Garrett Smith g@REDACTED
Sat May 16 22:34:19 CEST 2015

On Sat, May 16, 2015 at 2:17 PM, Thomas Elsgaard
<thomas.elsgaard@REDACTED> wrote:
>> Except Thomas asked about micro services. I think you're talking about
>> nano services. That hasn't been discovered yet.
>> Garrett
> I should maybe add that this is for low volume but complex service
> activation in the telco domain, the current approach has been the
> traditional SOA solution with an ESB and process orchestration (all Java
> based), but the number of services has increased, and the ESB (service bus +
> message queue) is suffering from memory leaks and other stability issues
> which is hard to troubleshoot, and in general, the solution is just complex.
> Now the buzz is microservices (someone might call it SOA 2.0) but i would
> like to split the architecture up in smaller isolated services, and of
> course Erlang based. My original idea was to split the services up on
> separate servers, install yaws on each server, and then install Erlang
> applications as yapps on each server. This means that i can autoinstall the
> servers just with yaws, build Erlang apps and deployed them on the servers
> as needed.

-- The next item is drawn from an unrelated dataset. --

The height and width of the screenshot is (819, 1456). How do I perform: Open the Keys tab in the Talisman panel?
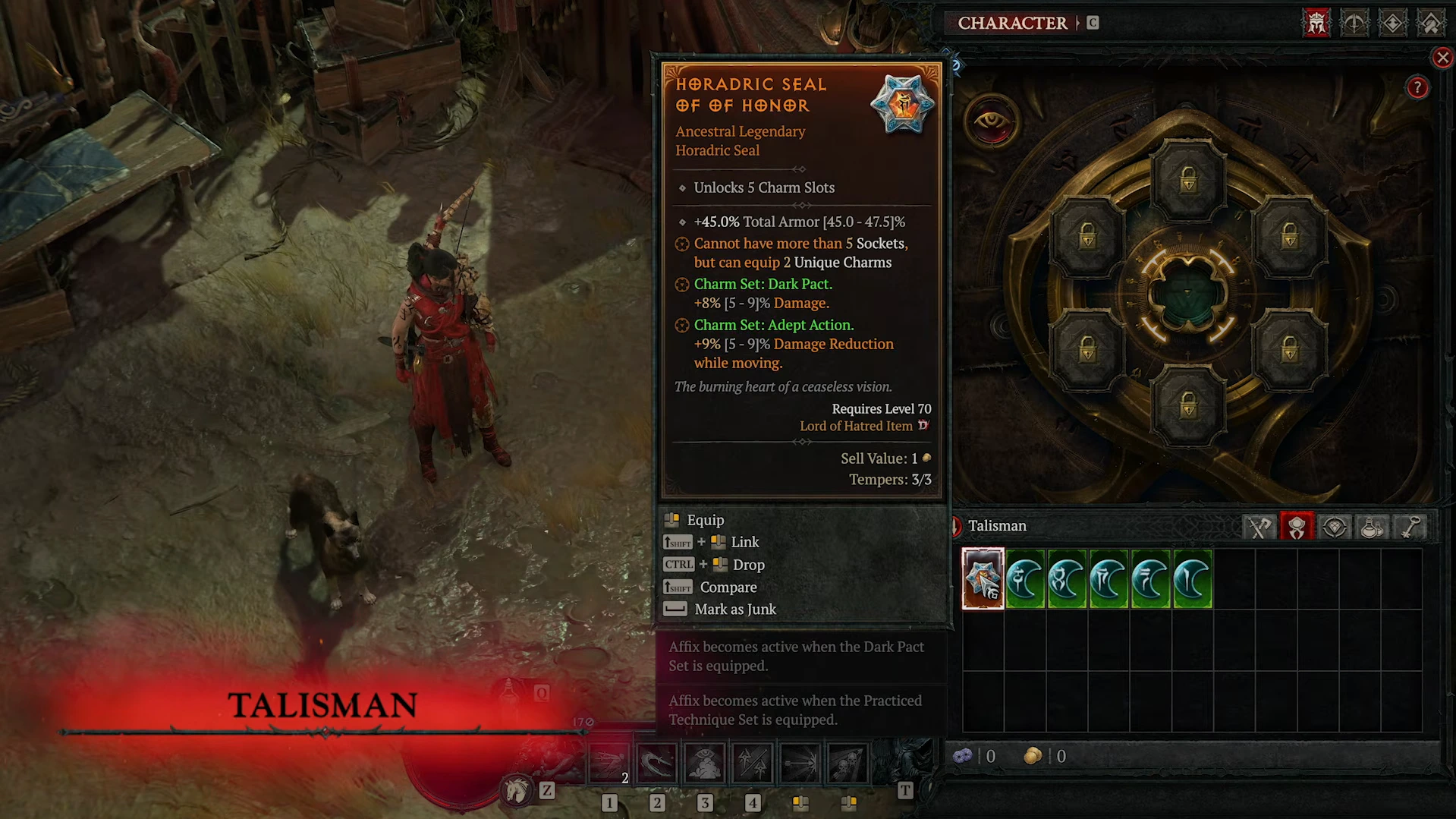1410,526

I could host several yapps on the same server, and if needed,
> move individual yapps to another server.

I'd go with Fred's suggestion with 100% certainty that it's the right course.

Wait until you are driven with real problems before separating anything.

You can always, trivially separate OTP processes and put them on
separate servers, either by using Erlang distribution or wrapping each
in some socket interface. Some have suggest Thrift or other
frameworks. Why? What's driving this?

> The communication between services would then be http based.
> But is there an smarter solution ? Chandru had some good input for why not
> using RPC (back pressure issue). Protobuffs via sockets could also work, but
> requires some more work.

Why? Is it working, in production with known problems that you can point to?

> Fred is defiantly having some good input about just having all the
> applications on the same VM, I could do that, it's better than the current
> Java ESB monster, but if I then decide to split the services to different
> servers, it will require some re-write.

No - it will require some wrapping (additional code). But you're
proposing to do this *now* rather than put it off until you you know
you really need it. Again, why?

> Anyone who has done anything similar ? I do not need high performance, but i
> need to handle complicated business logic between many services, and of
> course keeping it fault tolerant ;-)

I'd get it working in the most direct possible way. If you're writing
OTP compliant systems, your system will be fault tolerant, at least
reasonably so out-of-the-box without any thought at all.

Once it's working and running in production in some capacity - note
the *actual* problems, then tackle each one.

Not having microservices is not an actual problem.